Document Type : Original Article
Authors
1
Associate Professor, Department of Surgery, Endoscopic & Minimally Invasive Surgery Research Centre, School of Medicine, Mashhad University of Medical Sciences, Mashhad, Iran.
2
General Surgeon, Endoscopic & Minimally Invasive Surgery Research Centre, School of Medicine, Mashhad University of Medical Sciences, Mashhad, Iran.
3
Resident of Surgery, Surgical Oncology Research Centre, School of Medicine, Mashhad University of Medical Sciences, Mashhad, Iran.
4
Associate Professor, Department of Nuclear Medicine, Nuclear Medicine Research Centre, School of Medicine, Mashhad University of Medical Sciences, Mashhad, Iran.
5
Associate Professor, Department of Surgery, Surgical Oncology Research Centre, School of Medicine, Mashhad University of Medical Sciences, Mashhad, Iran.
6
Assistant Professor, Department of Obstetrics and Gynecology, Ovulation Dysfunction Research Centre, School of Medicine, Mashhad University of Medical Sciences, Mashhad, Iran.
7
Resident of Surgery, Endoscopic & Minimally Invasive Surgery Research Centre, School of Medicine, Mashhad University of Medical Sciences, Mashhad, Iran.
Abstract
Introduction: Breast cancer is the most common malignancy in women and the treatment is removal of the axillary lymph nodes and breast. This study was done to study the results of sentinel lymph node biopsy in breast cancer patients.
Methods: This retrospective study was conducted on 110 patients with stage I and II breast cancer who refereed to Omid hospital in Mashhad, Iran, 2007-2009. Sentinel lymph node biopsy was performed. Patients were evaluated with combined methods of injection of radioisotope (scintigraphy) and isosulfan blue dye. Radioisotope count was used to identify the sentinel lymph node. After identifying the sentinel lymph node, the lymph nodes were removed and sent for frozen section evaluation and permanent section pathology. Data were analyzed using descriptive statistics, Chi square and Fisher's exact tests.

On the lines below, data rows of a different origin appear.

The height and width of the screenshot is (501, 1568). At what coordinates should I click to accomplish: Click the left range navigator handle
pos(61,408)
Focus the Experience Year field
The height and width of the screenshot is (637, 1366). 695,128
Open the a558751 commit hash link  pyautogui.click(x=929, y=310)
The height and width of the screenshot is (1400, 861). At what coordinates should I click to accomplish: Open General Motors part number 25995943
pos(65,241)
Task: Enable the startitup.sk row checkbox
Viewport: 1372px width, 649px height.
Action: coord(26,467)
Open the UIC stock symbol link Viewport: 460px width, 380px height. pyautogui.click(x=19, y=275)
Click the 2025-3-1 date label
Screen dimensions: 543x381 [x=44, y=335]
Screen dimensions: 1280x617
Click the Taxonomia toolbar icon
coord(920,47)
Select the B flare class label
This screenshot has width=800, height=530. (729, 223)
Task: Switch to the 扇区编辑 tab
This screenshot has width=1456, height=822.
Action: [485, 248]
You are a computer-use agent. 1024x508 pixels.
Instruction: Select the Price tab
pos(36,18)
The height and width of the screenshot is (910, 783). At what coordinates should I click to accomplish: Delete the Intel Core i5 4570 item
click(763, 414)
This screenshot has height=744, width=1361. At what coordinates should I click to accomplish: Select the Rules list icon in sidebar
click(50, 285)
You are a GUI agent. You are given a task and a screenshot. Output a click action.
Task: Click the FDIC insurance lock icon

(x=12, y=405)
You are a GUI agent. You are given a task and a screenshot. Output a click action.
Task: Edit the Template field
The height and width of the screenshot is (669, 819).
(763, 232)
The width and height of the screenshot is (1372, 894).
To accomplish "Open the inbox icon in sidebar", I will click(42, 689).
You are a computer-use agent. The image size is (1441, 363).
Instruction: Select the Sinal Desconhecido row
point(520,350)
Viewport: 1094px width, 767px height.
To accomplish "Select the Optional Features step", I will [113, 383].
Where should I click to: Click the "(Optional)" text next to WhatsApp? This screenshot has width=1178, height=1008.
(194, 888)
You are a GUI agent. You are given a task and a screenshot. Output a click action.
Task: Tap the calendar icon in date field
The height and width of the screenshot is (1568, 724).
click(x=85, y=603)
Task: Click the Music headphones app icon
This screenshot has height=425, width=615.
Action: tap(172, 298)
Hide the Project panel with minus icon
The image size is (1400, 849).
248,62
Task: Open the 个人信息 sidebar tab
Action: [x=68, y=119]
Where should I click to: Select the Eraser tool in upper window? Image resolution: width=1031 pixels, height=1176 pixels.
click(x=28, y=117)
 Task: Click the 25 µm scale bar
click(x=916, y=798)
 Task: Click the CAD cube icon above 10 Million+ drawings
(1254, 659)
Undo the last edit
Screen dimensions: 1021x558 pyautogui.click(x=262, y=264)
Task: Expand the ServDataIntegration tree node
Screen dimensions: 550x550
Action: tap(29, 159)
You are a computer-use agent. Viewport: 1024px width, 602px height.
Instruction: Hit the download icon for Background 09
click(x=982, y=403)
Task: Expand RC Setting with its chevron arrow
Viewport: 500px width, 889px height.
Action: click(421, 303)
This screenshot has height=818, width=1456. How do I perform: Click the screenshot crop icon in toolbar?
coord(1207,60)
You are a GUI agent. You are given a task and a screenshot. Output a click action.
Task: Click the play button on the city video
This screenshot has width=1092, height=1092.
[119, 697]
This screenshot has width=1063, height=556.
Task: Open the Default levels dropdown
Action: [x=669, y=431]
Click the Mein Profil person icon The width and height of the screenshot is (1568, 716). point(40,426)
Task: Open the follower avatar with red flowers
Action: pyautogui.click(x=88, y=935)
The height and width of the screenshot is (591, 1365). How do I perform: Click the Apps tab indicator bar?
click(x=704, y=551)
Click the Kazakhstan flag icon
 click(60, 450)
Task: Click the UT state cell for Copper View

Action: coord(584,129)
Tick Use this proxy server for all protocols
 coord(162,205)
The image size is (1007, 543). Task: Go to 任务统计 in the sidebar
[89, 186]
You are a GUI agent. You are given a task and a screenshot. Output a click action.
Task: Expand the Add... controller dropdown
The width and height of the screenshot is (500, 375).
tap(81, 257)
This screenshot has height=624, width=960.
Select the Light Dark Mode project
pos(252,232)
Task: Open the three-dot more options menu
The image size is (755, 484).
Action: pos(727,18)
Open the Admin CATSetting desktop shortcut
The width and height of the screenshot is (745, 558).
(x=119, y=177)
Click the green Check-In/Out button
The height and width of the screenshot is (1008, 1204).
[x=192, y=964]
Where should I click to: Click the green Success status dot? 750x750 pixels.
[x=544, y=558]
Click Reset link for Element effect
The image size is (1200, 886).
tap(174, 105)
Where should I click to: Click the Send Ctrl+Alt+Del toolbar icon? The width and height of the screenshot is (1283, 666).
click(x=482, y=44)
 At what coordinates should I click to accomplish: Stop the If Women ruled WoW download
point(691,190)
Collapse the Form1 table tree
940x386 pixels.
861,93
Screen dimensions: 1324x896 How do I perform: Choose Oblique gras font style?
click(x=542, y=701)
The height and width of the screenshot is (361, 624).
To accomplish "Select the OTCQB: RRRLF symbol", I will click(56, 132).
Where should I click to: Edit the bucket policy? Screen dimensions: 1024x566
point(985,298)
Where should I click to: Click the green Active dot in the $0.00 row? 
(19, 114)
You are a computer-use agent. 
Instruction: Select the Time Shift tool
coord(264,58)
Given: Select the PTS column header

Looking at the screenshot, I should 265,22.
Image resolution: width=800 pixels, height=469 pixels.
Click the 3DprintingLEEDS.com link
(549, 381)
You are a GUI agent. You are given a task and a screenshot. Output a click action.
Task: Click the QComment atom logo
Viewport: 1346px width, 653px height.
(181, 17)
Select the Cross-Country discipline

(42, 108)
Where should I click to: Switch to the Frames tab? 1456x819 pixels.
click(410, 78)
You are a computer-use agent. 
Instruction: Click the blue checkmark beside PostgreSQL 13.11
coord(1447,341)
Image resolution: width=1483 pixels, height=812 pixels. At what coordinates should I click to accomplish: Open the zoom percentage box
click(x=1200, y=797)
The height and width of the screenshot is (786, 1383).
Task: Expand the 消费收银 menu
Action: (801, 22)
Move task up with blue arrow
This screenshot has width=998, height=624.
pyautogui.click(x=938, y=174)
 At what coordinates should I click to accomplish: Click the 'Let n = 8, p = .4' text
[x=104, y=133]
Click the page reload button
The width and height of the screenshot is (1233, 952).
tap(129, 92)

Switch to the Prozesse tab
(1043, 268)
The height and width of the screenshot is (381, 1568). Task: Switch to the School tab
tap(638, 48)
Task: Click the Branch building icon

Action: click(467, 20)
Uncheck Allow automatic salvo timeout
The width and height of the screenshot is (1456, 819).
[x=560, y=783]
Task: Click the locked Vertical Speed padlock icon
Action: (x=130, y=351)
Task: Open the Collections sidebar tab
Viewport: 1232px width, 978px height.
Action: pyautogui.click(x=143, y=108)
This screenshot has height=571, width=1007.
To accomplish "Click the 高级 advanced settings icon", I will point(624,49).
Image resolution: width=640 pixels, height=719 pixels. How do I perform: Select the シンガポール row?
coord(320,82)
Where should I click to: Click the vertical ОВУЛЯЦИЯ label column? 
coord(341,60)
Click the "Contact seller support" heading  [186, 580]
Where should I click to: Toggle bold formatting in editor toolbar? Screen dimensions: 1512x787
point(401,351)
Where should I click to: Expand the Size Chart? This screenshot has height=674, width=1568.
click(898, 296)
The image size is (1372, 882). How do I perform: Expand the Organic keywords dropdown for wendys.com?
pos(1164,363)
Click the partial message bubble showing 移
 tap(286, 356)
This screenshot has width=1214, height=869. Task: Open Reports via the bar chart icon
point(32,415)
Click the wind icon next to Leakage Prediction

Results: Intraoperative frozen section results were positive in 20 patients, therefore they underwent axillary dissection. During the stage of learning curve for surgeon, 30 primary patients (33.33%) of the total 90 patients underwent simultaneously sentinel lymph node biopsy and axillary dissection. Results of sentinel lymph node biopsy were negative in 70 patients, so axillary dissection was ignored. Permanent pathologic results indicated metastatic involvement of sentinel lymph node in 3 patients of these 70 cases. These 3 cases were all in the first 30 patients that underwent axillary dissection, too. False-negative result of sentinel lymph node biopsy was not observed after getting over the learning curve stage.
Conclusion: Sentinel lymph node biopsy can determine the metastatic involvement of axillary lymph node in patients with stage I and II breast cancer.